Why trees?

Why trees?

The world’s forests can seem remote to the modern city dweller but we are all dependent on the trees growing within them. The water cycle, climate regulation, soil protection and flood containment – forests play a central role in all these areas. They are also the source of timber, cellulose and many pharmaceuticals. Guardians of biodiversity and providers of habitat.

Industrialisation, population pressure and climate change have made forest protection an ever higher priority. And yet forest destruction in many parts of the world is proceeding at an unprecedented rate.

Internationally, The Berkeley Reafforestation Trust has focused on marginalised rural communities dependent on their local forests for daily survival. Trees that help conserve and enrich the soil, that provide fuelwood, fodder, building material, fruit, medicine and shade.

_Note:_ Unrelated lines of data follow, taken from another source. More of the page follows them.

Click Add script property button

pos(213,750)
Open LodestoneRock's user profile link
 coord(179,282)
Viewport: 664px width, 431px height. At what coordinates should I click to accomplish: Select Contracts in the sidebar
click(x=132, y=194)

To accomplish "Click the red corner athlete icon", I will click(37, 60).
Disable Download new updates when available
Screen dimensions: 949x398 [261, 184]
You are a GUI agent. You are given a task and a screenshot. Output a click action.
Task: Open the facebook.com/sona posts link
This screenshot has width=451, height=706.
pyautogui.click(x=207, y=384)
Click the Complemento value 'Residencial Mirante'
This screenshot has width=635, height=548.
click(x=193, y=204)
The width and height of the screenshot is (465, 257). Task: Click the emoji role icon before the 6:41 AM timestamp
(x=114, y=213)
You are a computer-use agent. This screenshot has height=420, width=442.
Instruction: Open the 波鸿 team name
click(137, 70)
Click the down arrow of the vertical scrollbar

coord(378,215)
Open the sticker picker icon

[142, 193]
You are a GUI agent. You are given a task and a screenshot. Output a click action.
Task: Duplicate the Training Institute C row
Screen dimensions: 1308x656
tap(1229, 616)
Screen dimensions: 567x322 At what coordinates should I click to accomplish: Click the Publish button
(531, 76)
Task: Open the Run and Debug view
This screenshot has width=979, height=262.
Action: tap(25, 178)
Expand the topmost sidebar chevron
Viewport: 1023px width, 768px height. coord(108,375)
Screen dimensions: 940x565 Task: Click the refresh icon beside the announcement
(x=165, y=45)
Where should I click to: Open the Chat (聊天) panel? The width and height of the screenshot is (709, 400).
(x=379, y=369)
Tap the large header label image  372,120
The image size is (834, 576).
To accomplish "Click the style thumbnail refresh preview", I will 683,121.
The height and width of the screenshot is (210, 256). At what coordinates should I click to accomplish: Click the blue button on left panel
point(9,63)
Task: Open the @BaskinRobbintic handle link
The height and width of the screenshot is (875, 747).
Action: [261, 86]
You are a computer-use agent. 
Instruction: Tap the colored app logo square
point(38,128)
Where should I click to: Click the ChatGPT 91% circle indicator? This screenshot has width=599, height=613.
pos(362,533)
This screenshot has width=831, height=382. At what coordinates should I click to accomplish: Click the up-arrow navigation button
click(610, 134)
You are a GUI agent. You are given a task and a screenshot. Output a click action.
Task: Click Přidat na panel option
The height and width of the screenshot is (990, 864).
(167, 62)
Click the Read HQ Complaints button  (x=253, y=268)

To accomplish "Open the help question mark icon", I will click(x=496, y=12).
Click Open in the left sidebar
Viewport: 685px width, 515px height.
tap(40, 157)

Currently the Trust is increasing its focus on work here in the UK while maintaining support for its longstanding programme in the Indian Himalayas. We are in particular involved with the environmental education of the young: in giving children the opportunity for regular experience, appreciation and understanding of the natural world through the medium of the Forest School programme. These children are the future guardians of our countryside, our trees and our urban outdoor spaces. Furthermore the programme offers significant and well established benefits to participating children in terms of their overall wellbeing, both physical and psychological.

A final word for trees. From the life they bring to an urban landscape through to the majesty of the great forest ranges, trees bring beauty into our lives.